■ Exercise
Excluding pictures, retype the line with "Where should I click to: Focus" and each line that follows it to the end of the data below, word for word.

*** Opening Material for this exercise ***

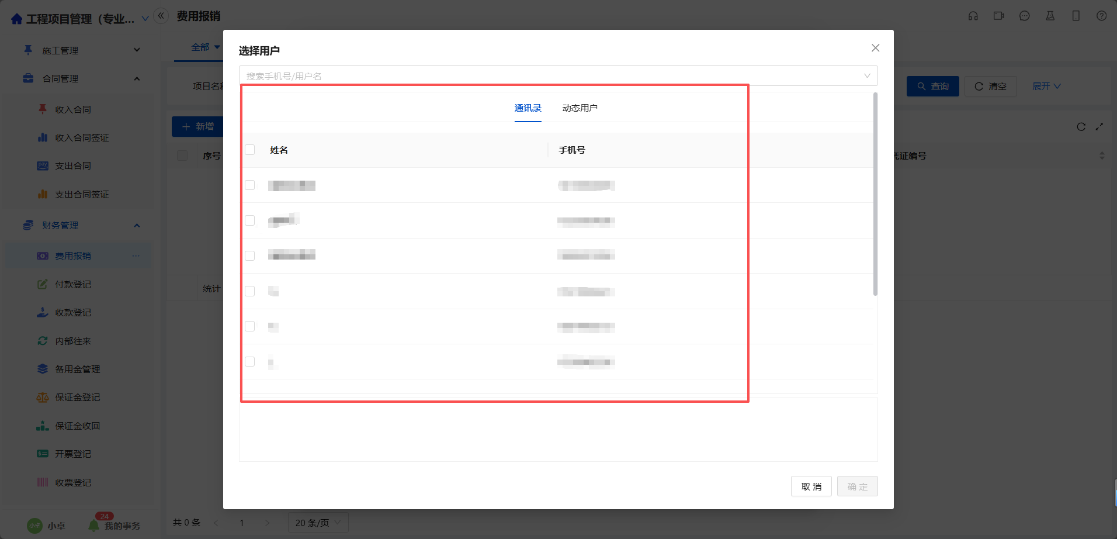This screenshot has height=539, width=1117.
Task: Click the home icon beside 工程项目管理
Action: tap(16, 19)
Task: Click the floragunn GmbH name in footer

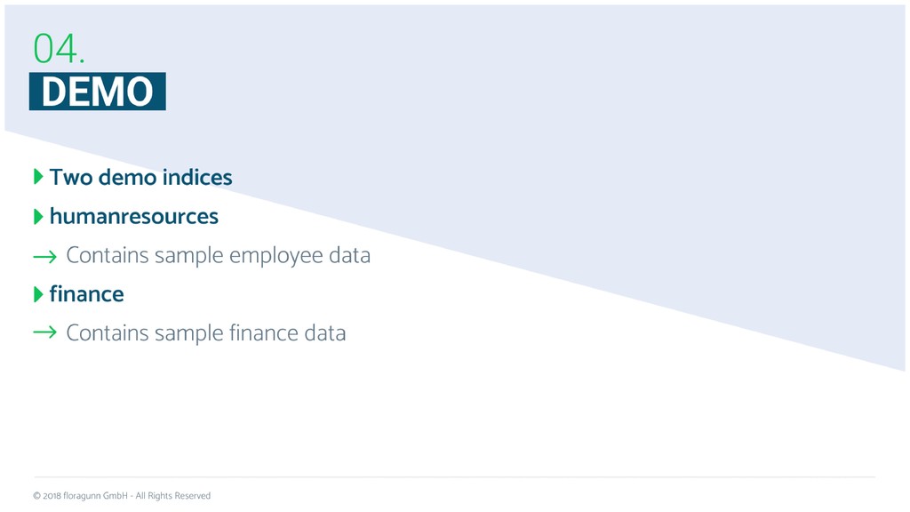Action: pyautogui.click(x=95, y=496)
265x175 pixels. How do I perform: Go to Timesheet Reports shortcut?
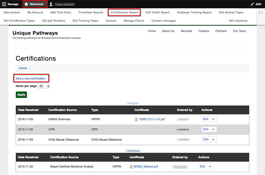(x=91, y=12)
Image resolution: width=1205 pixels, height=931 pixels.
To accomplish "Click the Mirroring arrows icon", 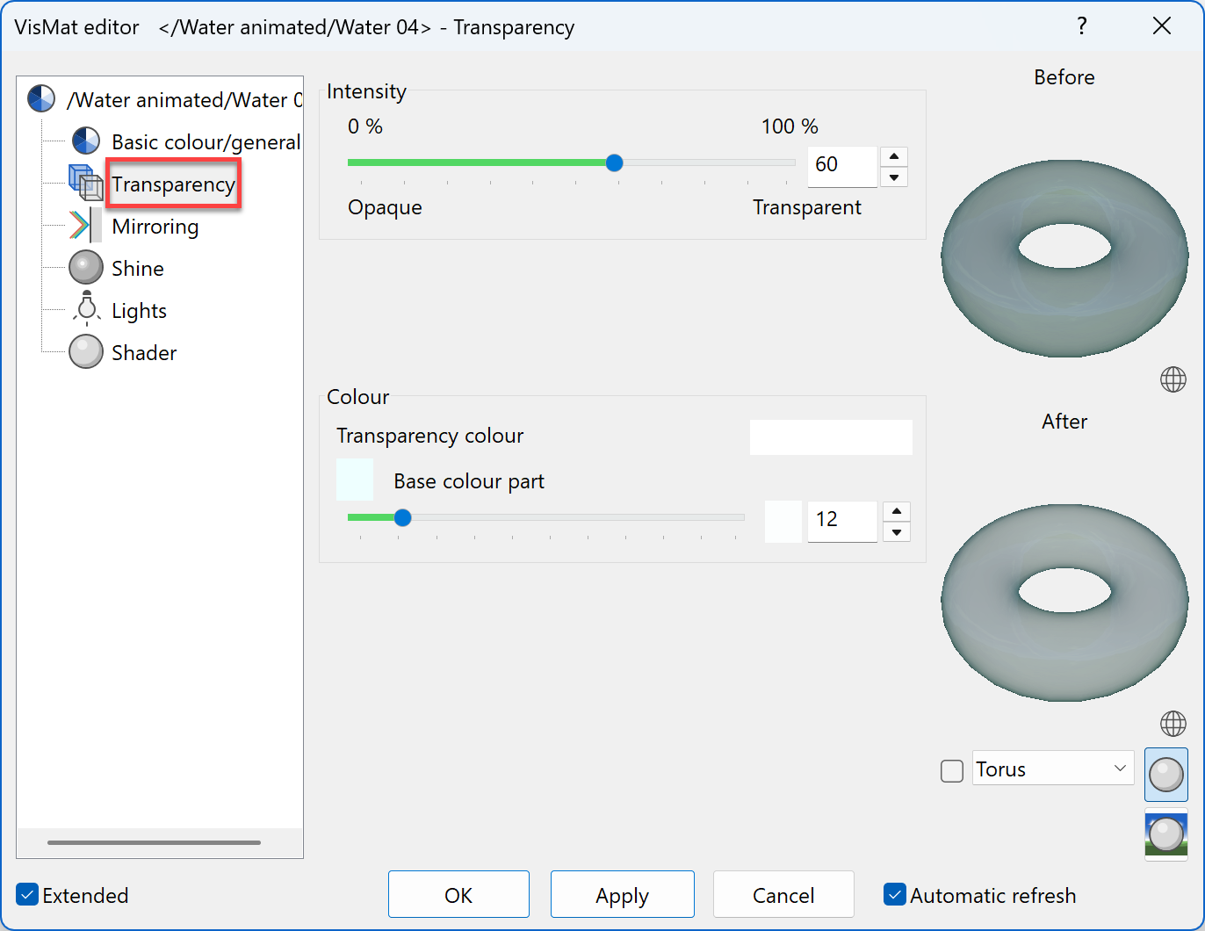I will pyautogui.click(x=84, y=225).
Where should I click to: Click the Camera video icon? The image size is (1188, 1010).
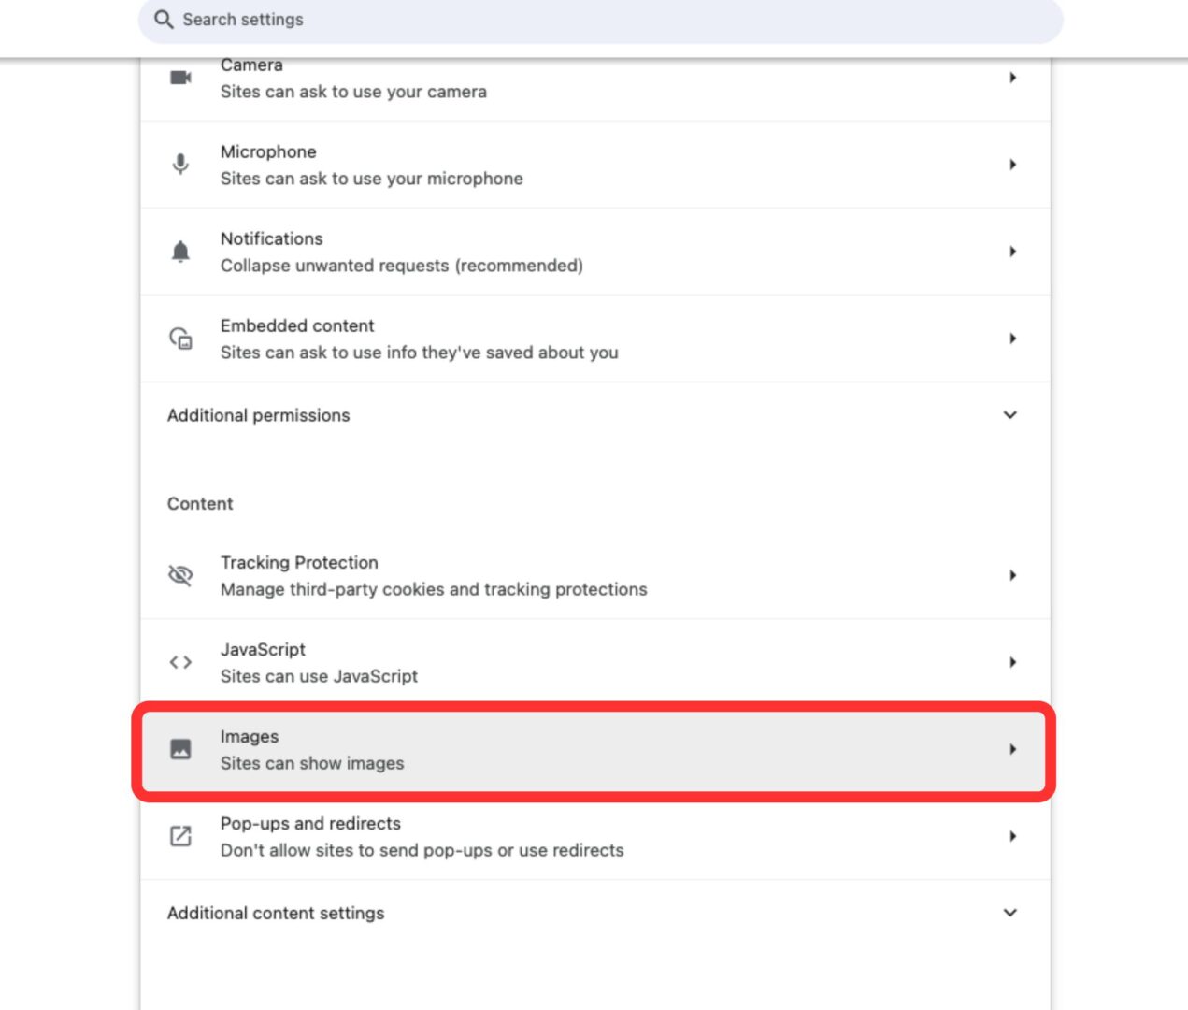(180, 78)
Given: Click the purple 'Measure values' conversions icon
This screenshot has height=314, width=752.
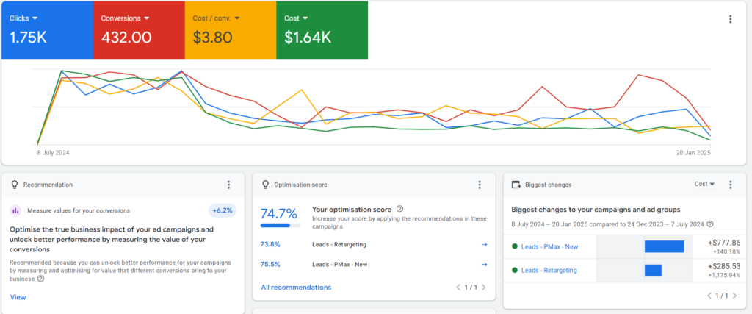Looking at the screenshot, I should 15,210.
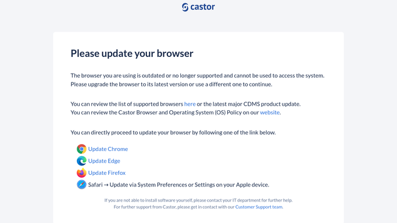The height and width of the screenshot is (223, 397).
Task: Open the Update Edge link
Action: (104, 161)
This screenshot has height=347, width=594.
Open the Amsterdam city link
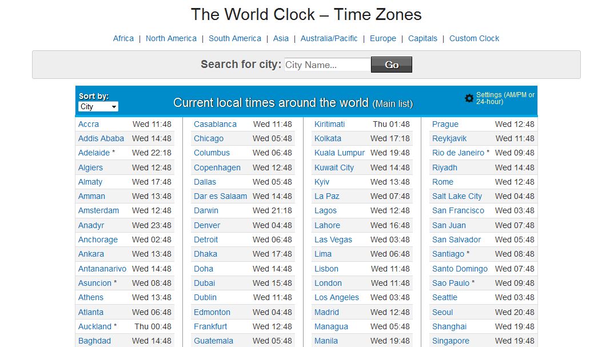[98, 210]

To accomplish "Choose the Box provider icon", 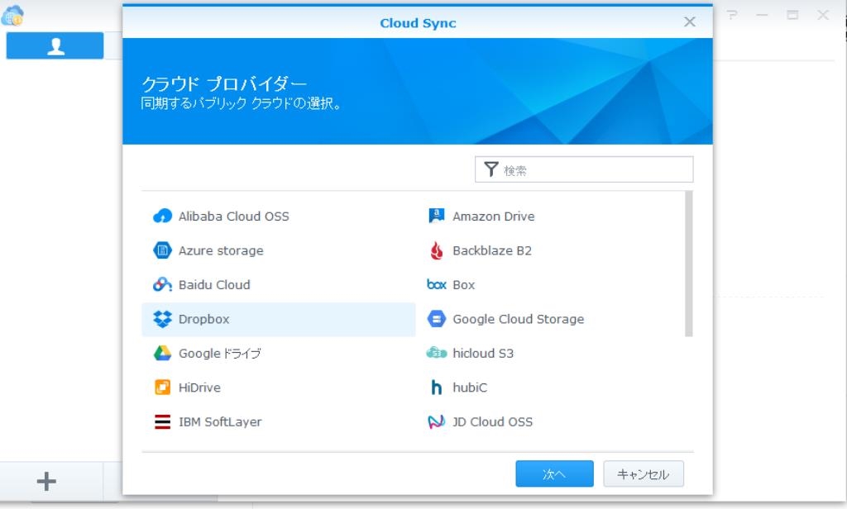I will pos(437,285).
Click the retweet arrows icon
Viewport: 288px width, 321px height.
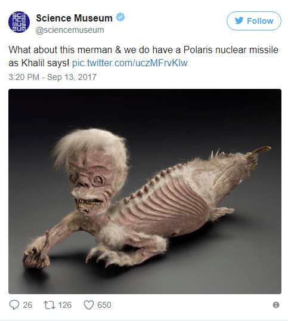click(49, 305)
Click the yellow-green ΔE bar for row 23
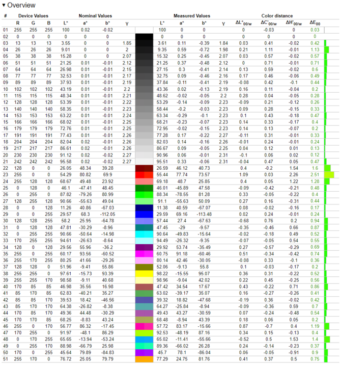 (329, 174)
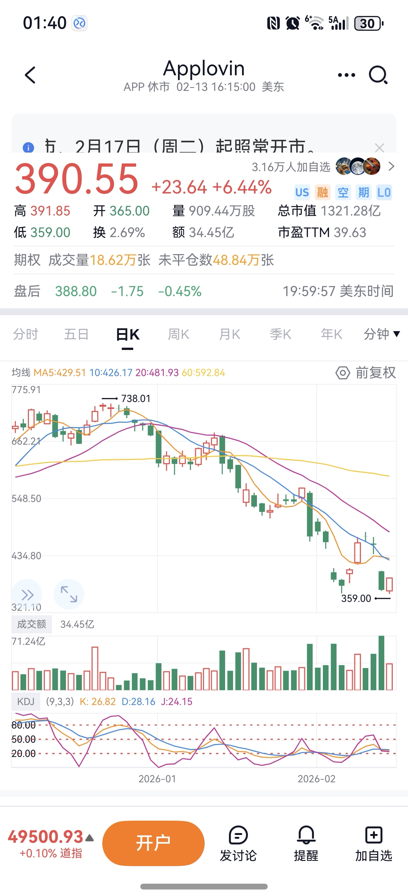Image resolution: width=408 pixels, height=896 pixels.
Task: Open the 前复权 price adjustment selector
Action: click(375, 373)
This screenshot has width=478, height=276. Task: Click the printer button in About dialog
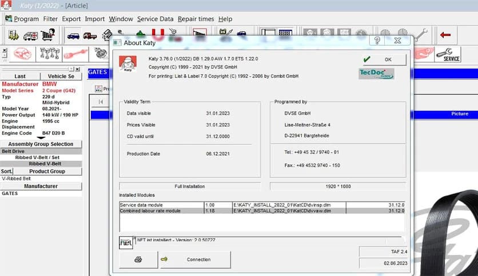click(x=138, y=259)
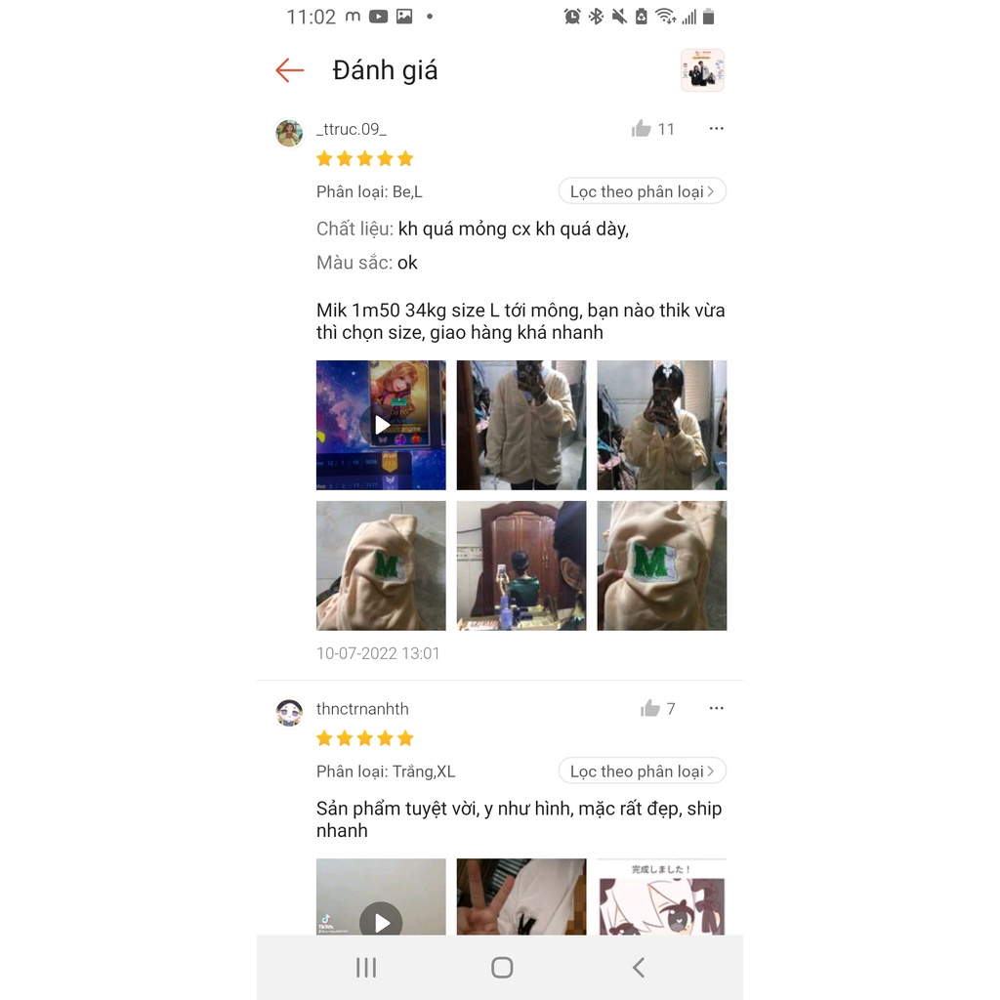Open product thumbnail in top right header
Viewport: 1000px width, 1000px height.
[x=702, y=70]
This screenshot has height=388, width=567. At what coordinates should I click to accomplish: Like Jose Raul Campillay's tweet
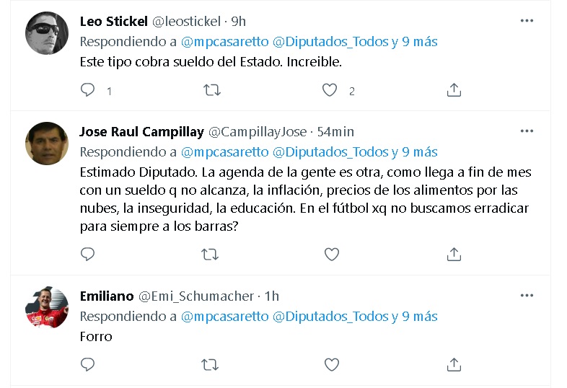pyautogui.click(x=331, y=254)
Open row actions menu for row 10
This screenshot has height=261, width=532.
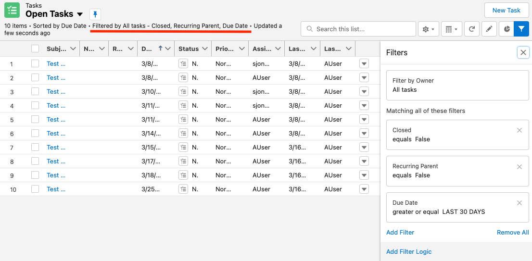[x=364, y=189]
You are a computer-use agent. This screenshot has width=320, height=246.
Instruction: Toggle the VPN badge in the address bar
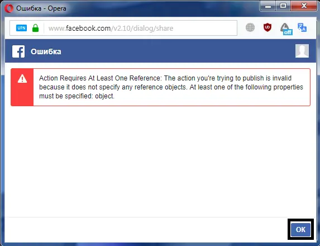coord(21,28)
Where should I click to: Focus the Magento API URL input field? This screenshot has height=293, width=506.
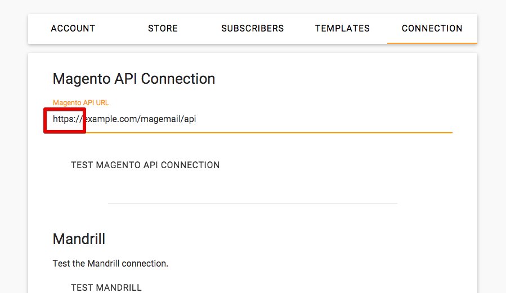click(252, 119)

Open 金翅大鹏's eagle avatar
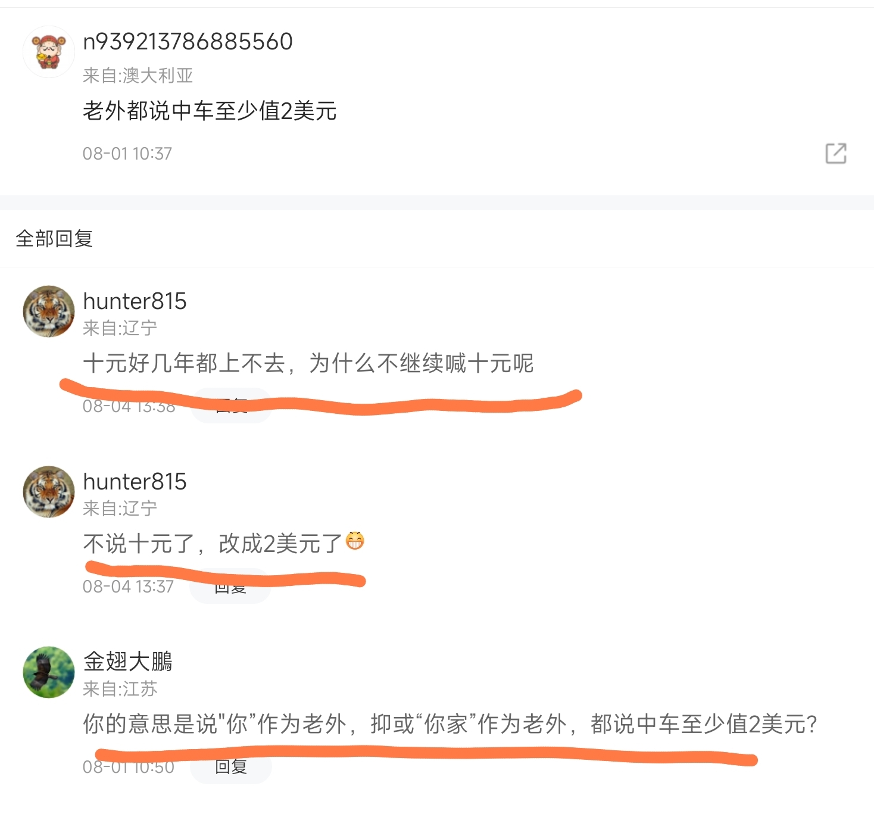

*** Closing Material for this exercise ***

■ Exercise answer
Where should I click to: Focus the Magento API URL input field? This screenshot has height=293, width=506.
click(252, 119)

Open 金翅大鹏's eagle avatar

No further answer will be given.